After a rocky start that had some pundits declaring his movie career DOA, "ER" star George Clooney proves his recovery in last year's outstanding "Out of Sight" was no fluke, by making another wise choice.
"Three Kings" is easily the year's best action movie, and one of the best of any genre. Hip, furious, and darkly funny, this film, which has received some notoriety for literally showing the effect of a bullet on the human body, gets its real punch from the force of its moral weight.
Clooney stars as Major Archie Gates, a Special Forces veteran who has been assigned to the Gulf War press poll for his final weeks before retirement.

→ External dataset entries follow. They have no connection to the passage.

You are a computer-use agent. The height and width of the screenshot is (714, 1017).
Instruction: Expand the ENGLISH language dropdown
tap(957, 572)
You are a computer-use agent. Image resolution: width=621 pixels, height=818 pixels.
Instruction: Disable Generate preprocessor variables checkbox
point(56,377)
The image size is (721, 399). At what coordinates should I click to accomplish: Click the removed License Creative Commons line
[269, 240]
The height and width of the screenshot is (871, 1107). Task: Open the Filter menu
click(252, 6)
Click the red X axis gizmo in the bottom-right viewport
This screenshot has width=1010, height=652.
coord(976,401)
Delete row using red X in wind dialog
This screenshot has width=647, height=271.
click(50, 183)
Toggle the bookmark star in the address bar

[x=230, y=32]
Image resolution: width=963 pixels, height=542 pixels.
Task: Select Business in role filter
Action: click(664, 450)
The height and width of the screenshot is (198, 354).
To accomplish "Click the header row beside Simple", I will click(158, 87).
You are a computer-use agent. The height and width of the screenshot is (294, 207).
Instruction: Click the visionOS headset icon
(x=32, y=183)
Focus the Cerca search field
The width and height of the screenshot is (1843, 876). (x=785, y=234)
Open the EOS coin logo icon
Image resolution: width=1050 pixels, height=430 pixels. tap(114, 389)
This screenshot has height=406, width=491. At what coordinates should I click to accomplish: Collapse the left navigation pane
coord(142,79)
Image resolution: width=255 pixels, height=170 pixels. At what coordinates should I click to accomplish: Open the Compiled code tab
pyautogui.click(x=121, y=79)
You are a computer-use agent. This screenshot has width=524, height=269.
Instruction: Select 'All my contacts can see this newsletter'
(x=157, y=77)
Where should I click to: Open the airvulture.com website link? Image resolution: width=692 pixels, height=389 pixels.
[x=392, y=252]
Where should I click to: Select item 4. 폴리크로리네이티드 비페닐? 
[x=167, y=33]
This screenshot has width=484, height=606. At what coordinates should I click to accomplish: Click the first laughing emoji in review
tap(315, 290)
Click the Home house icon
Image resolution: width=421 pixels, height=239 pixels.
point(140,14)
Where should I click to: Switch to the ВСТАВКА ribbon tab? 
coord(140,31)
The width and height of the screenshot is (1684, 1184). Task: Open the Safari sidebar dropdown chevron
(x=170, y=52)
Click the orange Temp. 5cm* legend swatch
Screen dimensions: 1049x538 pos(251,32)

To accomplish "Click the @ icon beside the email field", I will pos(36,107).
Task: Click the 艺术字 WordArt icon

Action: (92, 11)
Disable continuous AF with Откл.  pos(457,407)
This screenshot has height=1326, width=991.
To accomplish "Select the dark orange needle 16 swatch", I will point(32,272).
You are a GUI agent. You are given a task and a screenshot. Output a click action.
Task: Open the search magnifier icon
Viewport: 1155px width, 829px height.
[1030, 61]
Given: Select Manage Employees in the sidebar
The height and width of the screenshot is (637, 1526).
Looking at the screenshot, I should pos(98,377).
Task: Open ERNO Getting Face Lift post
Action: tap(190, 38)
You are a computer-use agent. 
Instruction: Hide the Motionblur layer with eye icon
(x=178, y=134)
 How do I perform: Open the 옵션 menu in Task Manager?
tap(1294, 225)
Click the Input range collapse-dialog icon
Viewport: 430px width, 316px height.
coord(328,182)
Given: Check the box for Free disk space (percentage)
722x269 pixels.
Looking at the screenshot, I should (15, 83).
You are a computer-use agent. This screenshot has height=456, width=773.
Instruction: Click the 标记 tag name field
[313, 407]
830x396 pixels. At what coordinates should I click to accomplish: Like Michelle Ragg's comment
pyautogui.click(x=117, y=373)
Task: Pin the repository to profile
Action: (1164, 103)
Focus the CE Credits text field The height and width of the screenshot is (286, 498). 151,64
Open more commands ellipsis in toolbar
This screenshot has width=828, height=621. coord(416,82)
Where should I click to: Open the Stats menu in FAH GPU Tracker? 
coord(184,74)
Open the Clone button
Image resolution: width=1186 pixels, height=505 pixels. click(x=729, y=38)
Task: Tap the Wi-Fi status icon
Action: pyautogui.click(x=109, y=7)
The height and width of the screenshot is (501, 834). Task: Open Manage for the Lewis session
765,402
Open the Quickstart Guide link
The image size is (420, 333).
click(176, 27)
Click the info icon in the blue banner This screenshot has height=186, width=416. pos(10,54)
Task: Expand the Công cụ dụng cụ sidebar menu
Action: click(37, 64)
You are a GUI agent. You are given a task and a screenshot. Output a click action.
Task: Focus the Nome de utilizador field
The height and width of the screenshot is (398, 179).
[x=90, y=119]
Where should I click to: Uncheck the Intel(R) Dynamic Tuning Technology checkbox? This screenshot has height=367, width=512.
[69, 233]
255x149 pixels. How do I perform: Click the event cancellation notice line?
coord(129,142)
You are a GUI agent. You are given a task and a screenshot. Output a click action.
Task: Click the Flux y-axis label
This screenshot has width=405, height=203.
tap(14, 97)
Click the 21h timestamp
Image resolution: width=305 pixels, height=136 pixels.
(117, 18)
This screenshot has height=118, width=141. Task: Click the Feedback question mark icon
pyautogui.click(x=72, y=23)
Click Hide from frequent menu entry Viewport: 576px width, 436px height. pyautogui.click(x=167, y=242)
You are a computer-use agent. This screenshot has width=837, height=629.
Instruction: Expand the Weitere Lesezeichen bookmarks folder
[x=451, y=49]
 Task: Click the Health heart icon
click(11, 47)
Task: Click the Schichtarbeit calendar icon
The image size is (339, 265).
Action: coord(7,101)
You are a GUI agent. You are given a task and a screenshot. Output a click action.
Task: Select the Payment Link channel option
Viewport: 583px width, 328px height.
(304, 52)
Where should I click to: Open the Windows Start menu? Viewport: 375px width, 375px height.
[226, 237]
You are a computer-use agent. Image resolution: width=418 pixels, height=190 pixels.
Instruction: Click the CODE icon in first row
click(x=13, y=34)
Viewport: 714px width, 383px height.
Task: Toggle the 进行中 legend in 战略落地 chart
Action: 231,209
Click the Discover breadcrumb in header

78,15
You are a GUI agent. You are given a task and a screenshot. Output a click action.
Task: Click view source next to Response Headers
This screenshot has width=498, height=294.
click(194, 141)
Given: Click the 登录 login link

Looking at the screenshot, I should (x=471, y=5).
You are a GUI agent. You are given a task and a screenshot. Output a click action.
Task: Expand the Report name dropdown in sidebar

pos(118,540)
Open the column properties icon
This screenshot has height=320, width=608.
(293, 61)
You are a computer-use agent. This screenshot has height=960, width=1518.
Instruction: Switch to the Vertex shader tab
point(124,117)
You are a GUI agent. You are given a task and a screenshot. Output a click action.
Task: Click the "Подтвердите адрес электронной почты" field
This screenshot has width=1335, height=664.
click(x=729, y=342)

When a trio of enlisted men, Sergeant Troy Barlow ("Marky" Mark Wahlberg), Chief Elgin, (Ice Cube) and the dim-witted Conrad Vig (Spike Jonze) retrieve a map from the lower orifice of an Iraqi soldier, showing the location of Saddam's loot, Gates sees a way to supplement his retirement.
Ditching the pushy anchorwoman assigned to him (Nora Dunn) Gates commandeers a vehicle and the four men dash into the desert after the hidden gold.
But "Three Kings" is much more than "Kelly's Heroes" go to Iraq. This story owes much more to the underrated John Ford masterpiece "Three Godfathers," starring John Wayne as the leader of a trio of bank robbers who sacrificially divert their getaway to care for an abandoned baby they find in the desert.
But along with the gold, Gates and company find a village in the grip of Saddam's terror, as the dictator uses a loophole in the peace agreement to brutally extinguish dissent and keep his grip on power.
The Americans are confronted with a choice. Do they ignore the plight of the villagers, and head out with their ill gotten gains; or do they do their bit to live up to the image of the American soldier as the champion of the oppressed?
Despite the title, "Three Kings" does not have the direct Biblical allusions of the John Ford movie, but it IS a story about redemption; and generates excruciating suspense with a plot in which both the bodies and souls of the main characters are equally in jeopardy. The unpredictability and sharp turns of plot keep us off balance, avoiding the sense of assurance in standard action fare that everything is going to turn out right for the protagonists.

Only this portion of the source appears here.